■ **Your instructions**
Pull out each row that contains the word "column" and copy it in full.

Collection entries:

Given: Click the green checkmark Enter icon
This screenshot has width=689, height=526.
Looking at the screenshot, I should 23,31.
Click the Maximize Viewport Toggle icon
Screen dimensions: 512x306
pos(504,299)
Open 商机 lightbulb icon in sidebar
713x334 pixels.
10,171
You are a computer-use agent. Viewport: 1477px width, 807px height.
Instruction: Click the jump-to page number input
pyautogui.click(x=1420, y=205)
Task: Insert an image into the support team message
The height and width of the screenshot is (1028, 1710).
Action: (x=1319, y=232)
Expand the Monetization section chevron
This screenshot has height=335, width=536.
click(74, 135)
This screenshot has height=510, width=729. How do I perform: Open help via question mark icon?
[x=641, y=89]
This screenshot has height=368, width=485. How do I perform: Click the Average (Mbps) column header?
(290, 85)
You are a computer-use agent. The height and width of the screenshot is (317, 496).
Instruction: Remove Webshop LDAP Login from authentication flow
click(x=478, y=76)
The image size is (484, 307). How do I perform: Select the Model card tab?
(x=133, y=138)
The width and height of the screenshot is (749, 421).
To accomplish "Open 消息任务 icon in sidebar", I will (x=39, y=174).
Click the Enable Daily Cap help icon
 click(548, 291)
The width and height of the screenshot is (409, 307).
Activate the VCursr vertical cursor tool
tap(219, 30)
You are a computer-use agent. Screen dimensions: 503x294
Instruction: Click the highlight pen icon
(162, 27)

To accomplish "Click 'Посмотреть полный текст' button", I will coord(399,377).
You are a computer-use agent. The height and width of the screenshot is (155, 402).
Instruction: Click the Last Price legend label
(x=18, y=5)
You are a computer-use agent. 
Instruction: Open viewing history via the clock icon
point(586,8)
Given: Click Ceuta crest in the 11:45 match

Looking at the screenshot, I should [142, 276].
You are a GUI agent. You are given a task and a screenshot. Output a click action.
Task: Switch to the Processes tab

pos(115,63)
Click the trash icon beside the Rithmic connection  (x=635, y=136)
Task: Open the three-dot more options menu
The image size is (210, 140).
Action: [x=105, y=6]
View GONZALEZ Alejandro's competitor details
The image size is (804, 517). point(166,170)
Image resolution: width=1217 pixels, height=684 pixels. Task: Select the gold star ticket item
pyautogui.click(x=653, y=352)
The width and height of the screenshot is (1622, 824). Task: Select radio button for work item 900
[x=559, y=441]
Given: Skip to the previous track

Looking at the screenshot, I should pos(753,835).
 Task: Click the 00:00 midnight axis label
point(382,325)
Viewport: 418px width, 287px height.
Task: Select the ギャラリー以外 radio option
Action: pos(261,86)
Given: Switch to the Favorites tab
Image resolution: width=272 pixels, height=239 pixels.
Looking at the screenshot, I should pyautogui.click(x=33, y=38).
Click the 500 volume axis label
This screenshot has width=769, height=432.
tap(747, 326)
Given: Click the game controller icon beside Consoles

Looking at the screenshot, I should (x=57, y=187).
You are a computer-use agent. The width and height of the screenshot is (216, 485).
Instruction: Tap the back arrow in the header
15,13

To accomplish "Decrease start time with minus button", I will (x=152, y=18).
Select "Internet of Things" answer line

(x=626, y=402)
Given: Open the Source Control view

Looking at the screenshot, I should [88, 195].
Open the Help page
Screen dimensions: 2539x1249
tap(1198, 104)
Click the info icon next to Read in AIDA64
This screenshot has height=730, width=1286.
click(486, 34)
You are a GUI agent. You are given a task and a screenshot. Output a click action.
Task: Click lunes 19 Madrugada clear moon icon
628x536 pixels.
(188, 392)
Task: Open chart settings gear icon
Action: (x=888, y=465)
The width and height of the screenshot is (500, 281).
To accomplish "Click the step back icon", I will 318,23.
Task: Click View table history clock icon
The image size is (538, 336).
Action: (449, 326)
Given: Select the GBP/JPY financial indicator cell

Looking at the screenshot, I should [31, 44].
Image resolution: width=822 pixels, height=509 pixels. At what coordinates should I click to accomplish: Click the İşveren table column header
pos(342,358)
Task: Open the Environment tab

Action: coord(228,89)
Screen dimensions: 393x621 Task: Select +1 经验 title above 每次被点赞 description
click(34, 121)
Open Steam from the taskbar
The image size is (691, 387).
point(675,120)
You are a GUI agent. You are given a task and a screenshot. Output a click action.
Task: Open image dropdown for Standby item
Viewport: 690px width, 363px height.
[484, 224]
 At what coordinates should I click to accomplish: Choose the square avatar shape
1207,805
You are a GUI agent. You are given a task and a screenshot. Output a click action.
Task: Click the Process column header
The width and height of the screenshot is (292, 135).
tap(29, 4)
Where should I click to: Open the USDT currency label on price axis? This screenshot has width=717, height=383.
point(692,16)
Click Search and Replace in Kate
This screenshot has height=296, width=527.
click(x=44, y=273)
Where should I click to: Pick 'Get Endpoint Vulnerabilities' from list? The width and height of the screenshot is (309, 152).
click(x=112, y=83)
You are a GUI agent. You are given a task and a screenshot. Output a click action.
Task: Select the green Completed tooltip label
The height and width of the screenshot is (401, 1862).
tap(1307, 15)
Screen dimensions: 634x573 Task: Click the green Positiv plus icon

■ **Reply to the task**
This screenshot has height=368, width=485. How do I perform: Click the Average (Mbps) column header?
Image resolution: width=822 pixels, height=509 pixels. At what coordinates should I click to accomplish: Click the İşveren table column header
Task: Click the Process column header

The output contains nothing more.